Masianaka : Le repas de la sirène
30 décembre 2012 - EscalesNo Comment   //   6384 Views   //   N°: 35

Entre Farafangana et Fort Dauphin, tous les quatre ans, une vaste fête honore les origines du peuple Masianaka, descendant des amours tumultueuses entre un pêcheur et une sirène. 

Il y a bien longtemps, dans le petit village de Masianaka, coincé entre une vaste lagune et un fleuve encore plus grand, loin vers le Sud, vivait un grand jeune homme aux yeux sombres.
Il s’appelait Rahofo.
Certains racontent qu’il descendait de voyageurs arabes, venus de La Mecque par la mer. Comme son père et son grand-père aussi, il était pécheur : ils péchaient les bichiques dans la mer, les anguilles dans la lagune, les tilapias, les tondro gazy et les marakely dans la rivière.
Un jour de grand vent, une fille des eaux aux longs cheveux se prit dans ses filets.
Ils tombèrent fous d’amour. Rakembarano, l’ondine, quitta la mer pour rejoindre Rahofo dans son village. Ils se marièrent et eurent beaucoup d’enfants.

Mais l’histoire ne s’arrête pas là. Le couple, usé par le temps, finit par se déchirer. La sirène un soir de violente dispute, s’enfuit avec ses enfants et plonge avec eux dans les eaux sombres du fleuve.
Mais ne devient pas sirène qui veut : l’un de ses fils manque d’air, remonte à la surface, suffoquant et retourne chez son père.
Survivant de ces amours magiques, il est aujourd’hui considéré comme l’ancêtre de la tribu des Masianakas.
Sa mère, la tempétueuse Rakembarano, serait toujours en vie, réfugiée sous un rocher isolé du fleuve. 

Tous les quatre ans, à la fin du mois d’août, une cérémonie rituelle, le soroba masianaka, rend hommage à la sirène génitrice et rappelle la légende du peuplement de cette région au sud de Vangaindrano.
Un vaste festin rassemble alors des centaines de personnes venues célébrer la sorobazazavavindrano, la « fille des eaux », ondine ou sirène, considérée non comme un génie maléfique qui envoûte les hommes, mais comme le lien entre le naturel et le surnaturel, entre les hommes et l’au-delà.

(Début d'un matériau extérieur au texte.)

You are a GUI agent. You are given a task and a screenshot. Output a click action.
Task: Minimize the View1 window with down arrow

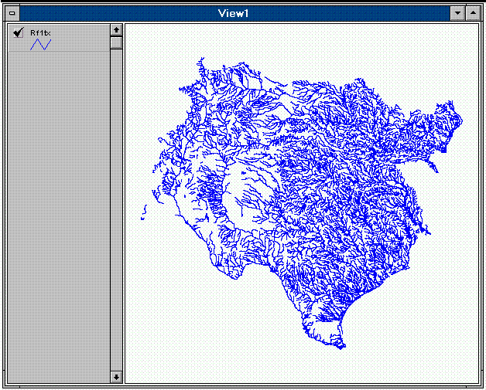coord(457,13)
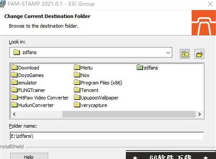
Task: Select the green zdfans folder
Action: click(x=147, y=68)
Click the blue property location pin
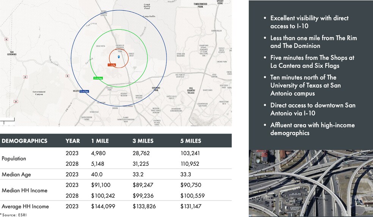 (x=119, y=57)
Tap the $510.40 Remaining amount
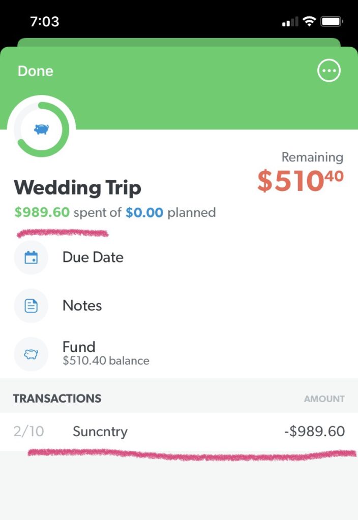The width and height of the screenshot is (358, 520). [300, 181]
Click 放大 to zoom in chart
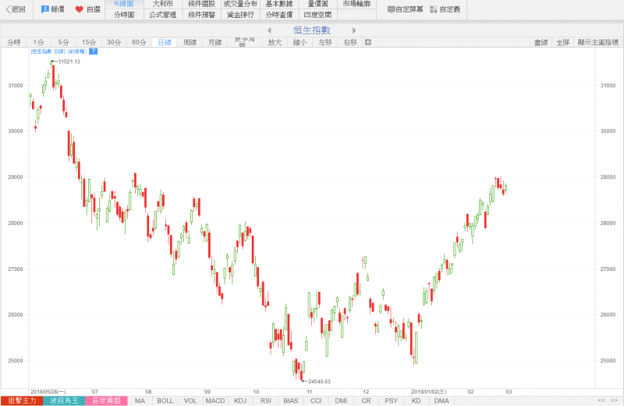This screenshot has height=406, width=624. coord(275,42)
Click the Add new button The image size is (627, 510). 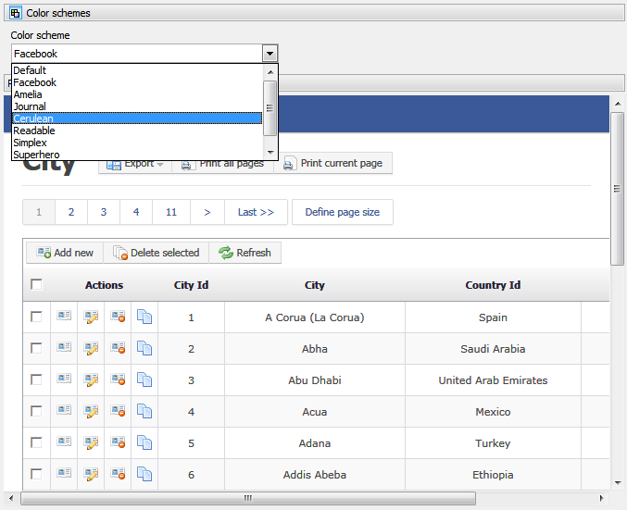point(65,253)
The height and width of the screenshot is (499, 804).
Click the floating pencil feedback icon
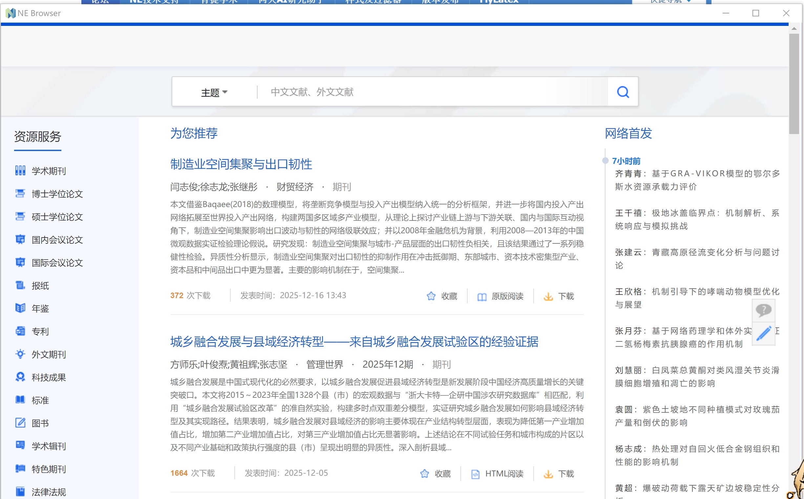point(763,333)
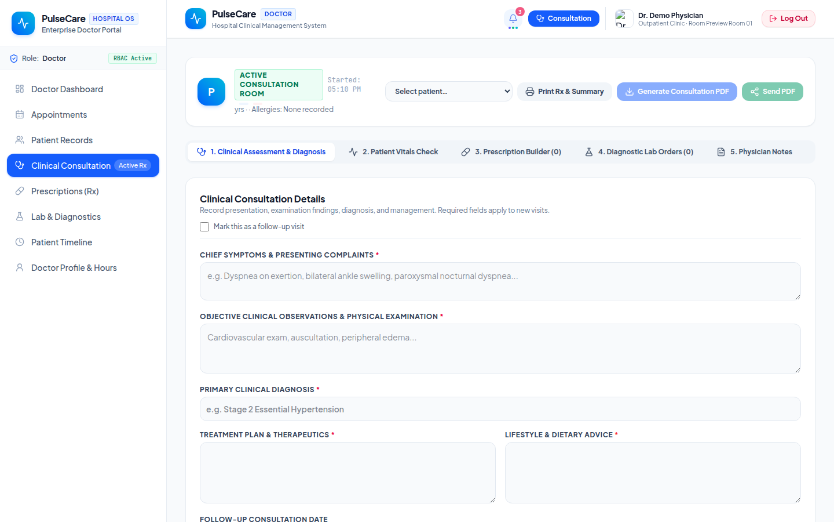
Task: Click the Prescriptions pill icon in sidebar
Action: (x=20, y=191)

Pendant trois jours, sous l’oeil bienveillant du roi Masianaka Manoa, descendant direct de Rahofo, on mange du riz, sur et avec des feuilles, on boit, on chante, on danse et on s’affronte dans des courses de pirogues ou des matches de foot.
Et surtout on nourrit la sirène : après un rituel au pied d’un arbre sacré, deux jeunes gens forts et choisis pour leur nom harmonieux, déposent sur son rocher le soroba, un plat préparé à son intention, composé de vary sosoa et de poisson.
Des traditions vivantes pour des origines mythiques, loin des débats de savants sur les origines du peuplement malgache.